When people talk to me and find out that I’m the Editor of the Cambrian News and Tenby Observer, they seem to develop the annoying knack of telling me how to do my job.

I don’t tell them how to fix an engine, plaster a wall or sell insurance. I know little about cylinder head gaskets, screeding mixes or how no claims bonuses work. But people seem to know everything about the newspaper business. And then they proceed to tell me how to do my job running the paper.

Then they’ll likely tell me they never buy it - but they sure as heck know what’s in it and have an opinion on it.

IN TRAY
Mick O'Reilly
mick.oreilly@cambrian-news.co.uk
IN TRAY Mick O'Reilly [email protected] (Cambrian News)

I am not a patient person, and I don’t suffer fools gladly. But I do know a thing or two about newspapers, the media business, and what can and can’t be done.

Legally.

Ethically.

Logistically.

Don’t confuse Cambrian News and Tenby Observer with social media.

When something appears in print under these titles or on social media platforms, I am legally and professionally bound to ensure that it is accurate, sound, and right.

You?

On social media you can post what you please and comment as you like – as long as it falls within the very loose and very unmonitored guidelines of those platforms. Heck, you just have to look at news events happening across the UK to see the effects of loose information on social media, posted and retweeted without a second thought, to see the effects it has.
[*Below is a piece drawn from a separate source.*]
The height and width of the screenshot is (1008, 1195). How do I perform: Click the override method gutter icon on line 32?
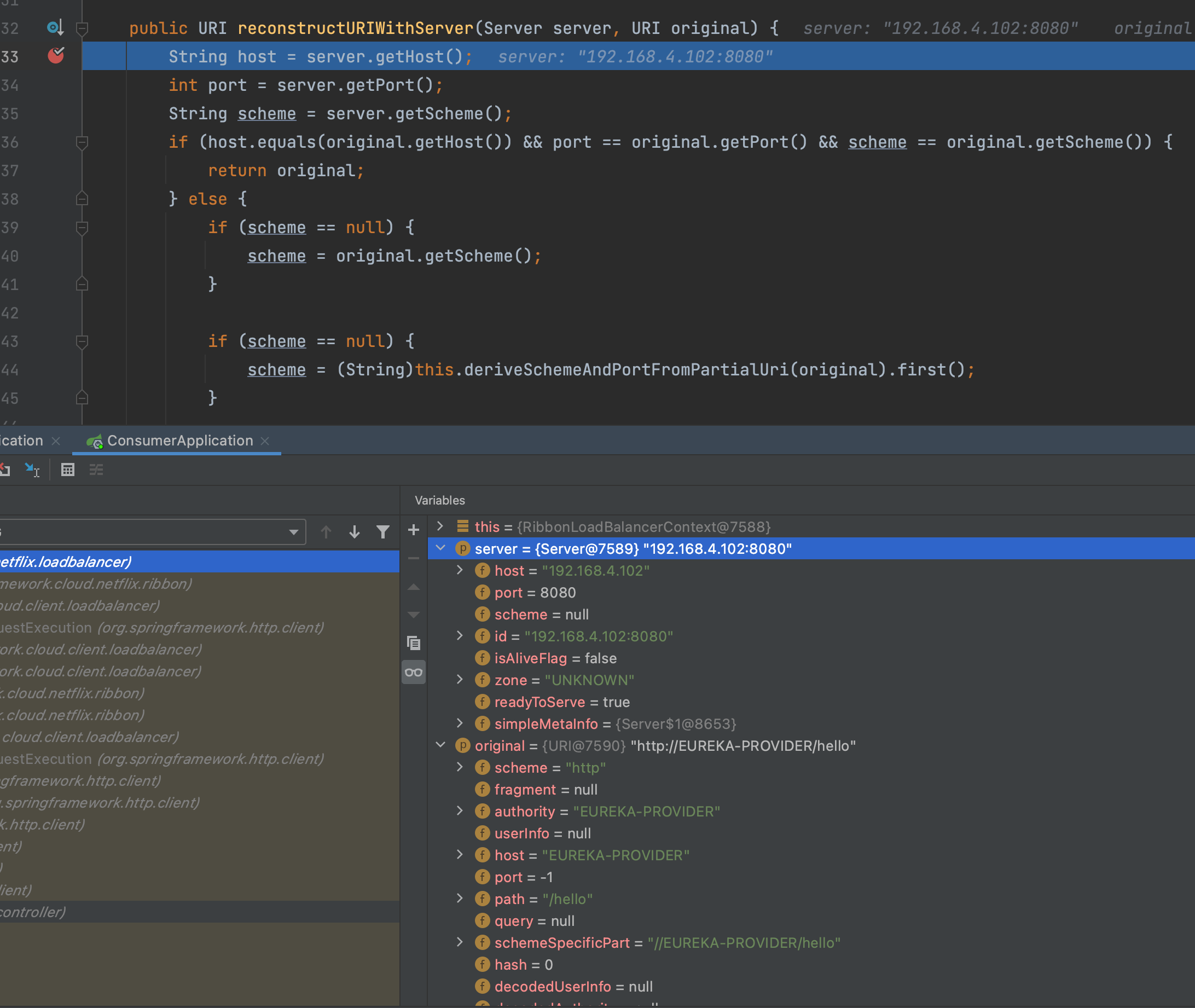tap(55, 27)
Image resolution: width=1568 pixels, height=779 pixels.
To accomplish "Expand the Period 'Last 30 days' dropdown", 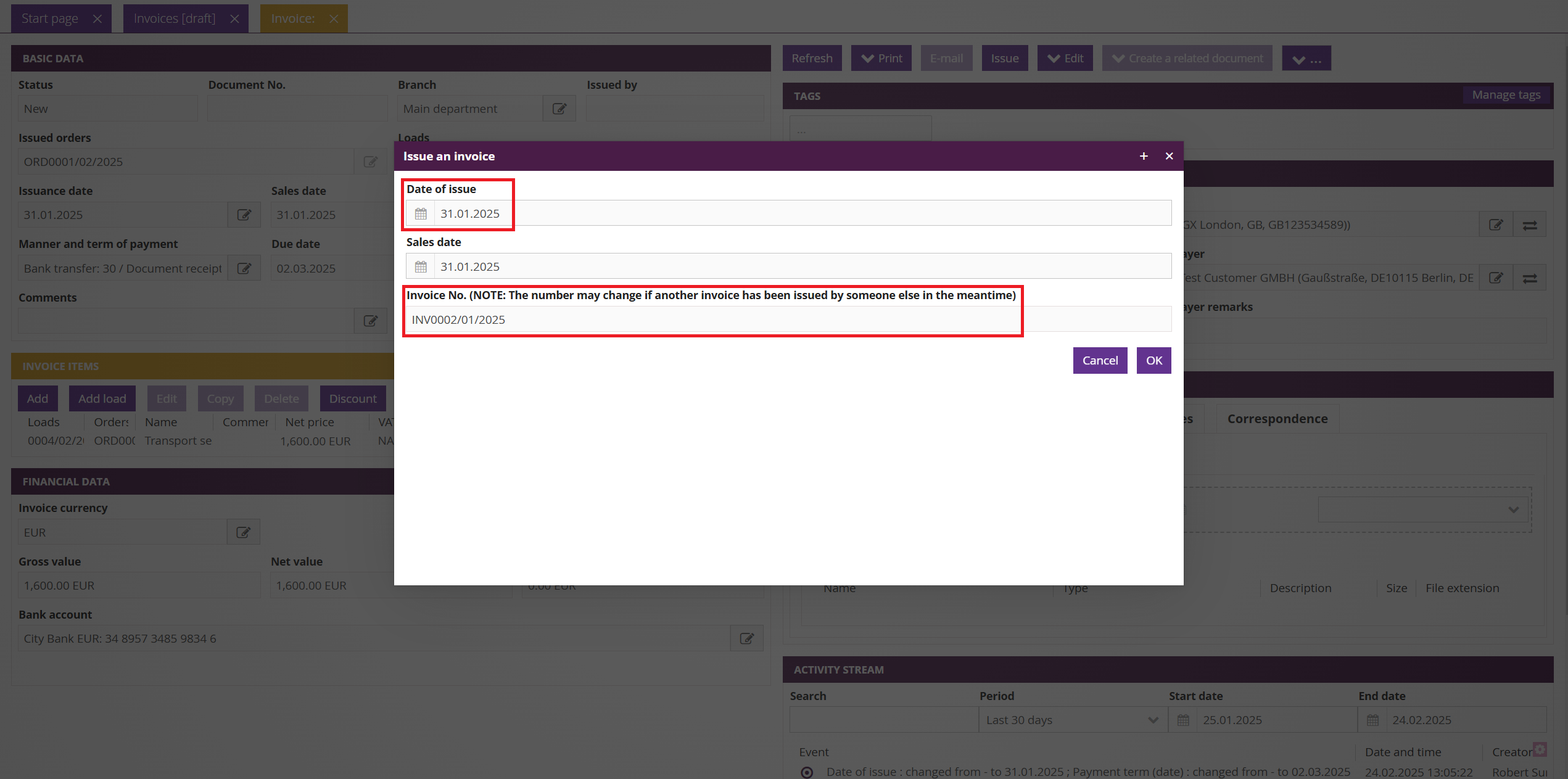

If you choose to comment on one of the stories responsibly published by me or my team on social media, you are free to do so. I am not responsible for your comments there – the social media provider is.

So why am I telling you this?

The media landscape is changing. It always has. It always will.

I started off pecking out stories on a typewriter. New technology four decades ago was a fax. If you don’t know what that is, you don’t need to ask…

Technologies evolve, so too the means of delivering and publishing content. From that typewriter and reverse-charge phone calls – if you don’t know what they are, don’t ask either - and dictating copy over the phone back to a newspaper office, to filing stories and pictures from a laptop via satphone from the Libyan desert, things change.

At the end of March I was in Brittany on a sort of work thing when I was told that I had to be on a can’t-miss group call early the next morning. Sure enough came word that Tindle Newspapers, the long-time owner of the Cambrian News, Tenby Observer and about 30 other titles across Wales and the south of England, had been sold to Iliffe Media.

You, as readers, will hopefully have seen no change in our news stories or outlook since then. We’re still as fiercely independent as ever, taking on anyone regardless of authority.

We report the news without fear or favour. And continue to do so.

No. No one from above tells us what or what not to report. That’s just the way me and my news team like it.

The difference between Iliffe Media and Tindle Newspapers is that our new owners have evolved and prospered in the multimedia landscape.

Huh?

Let me put it simply.

By the autumn, you will no longer be able to read most of our content on Facebook or other social media platforms for free.

We will be introducing an online subscription model, hopefully by the end of September. That means if you want to read responsible and verified news from us, you will have to pay.

Sorry, but responsible news gathering and reporting comes at a price.

You can subscribe to read us online, just as you do with most other news sources. Or you can buy our newspapers at the newsagents.

In the coming few months over the summer, we will be posting less and less of our content on social media platforms. Sure, there will continue to be an element free online. But not much.

We are still working on exactly how much you’ll have to pay to read us online, for what content, and what we will give away for free.

But that’s the reality all news organisations that want to survive and thrive must live with.

So, come October when that mechanic, plasterer or insurance salesman tells me how to run a newspaper, maybe I will a bit more patient. Maybe.

Because then they will have had to buy it in print or online to know what they’re talking about. As if they did anyway.